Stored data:

========================

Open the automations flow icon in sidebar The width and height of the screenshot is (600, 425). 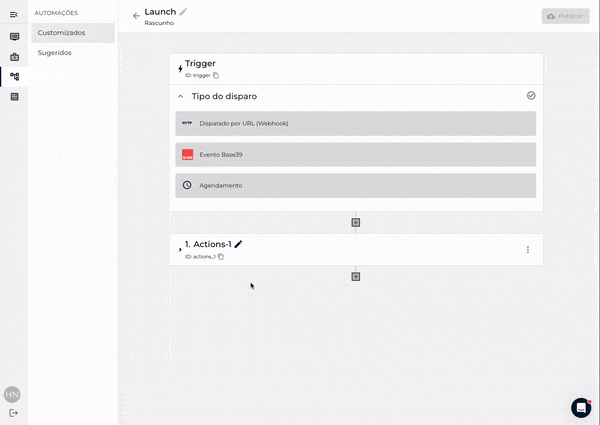tap(14, 76)
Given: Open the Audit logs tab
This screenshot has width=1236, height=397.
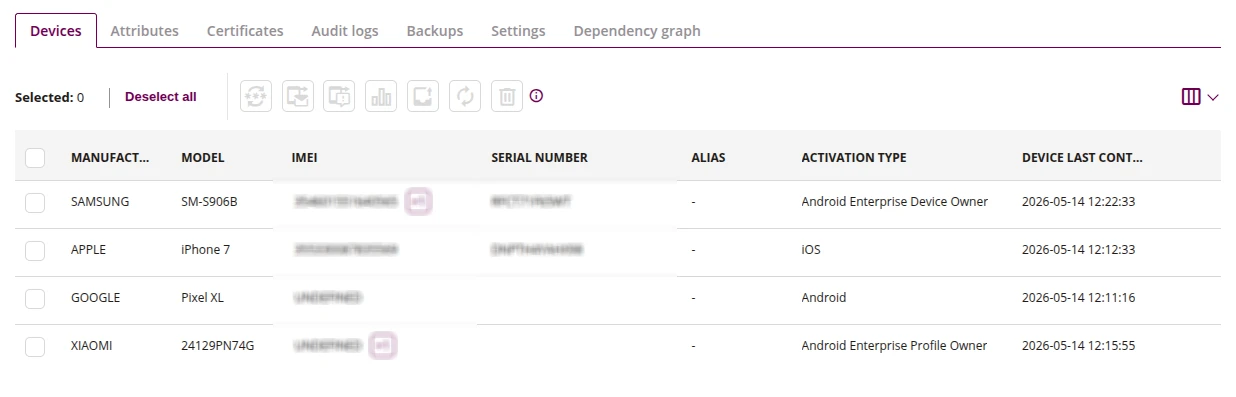Looking at the screenshot, I should point(345,31).
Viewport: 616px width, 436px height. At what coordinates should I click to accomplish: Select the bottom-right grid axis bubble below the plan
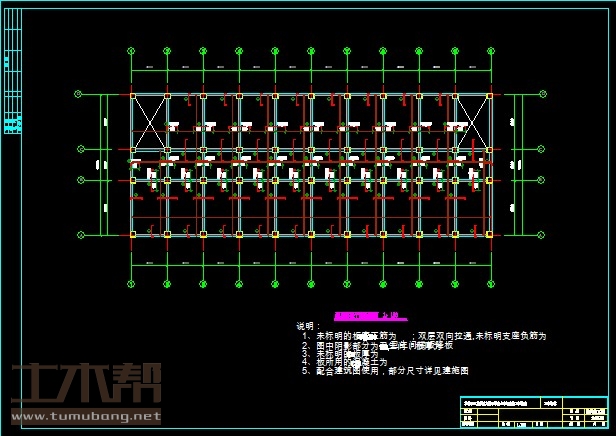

========================

- The task:
Copy out, with no pictures, the lines from the one containing "Given: Open the Audit logs tab" through the last line of the data above, both ends included and each word unchanged.

- Output for this task:
Given: Open the Audit logs tab
This screenshot has width=1236, height=397.
Looking at the screenshot, I should point(345,31).
Viewport: 616px width, 436px height. At what coordinates should I click to accomplish: Select the bottom-right grid axis bubble below the plan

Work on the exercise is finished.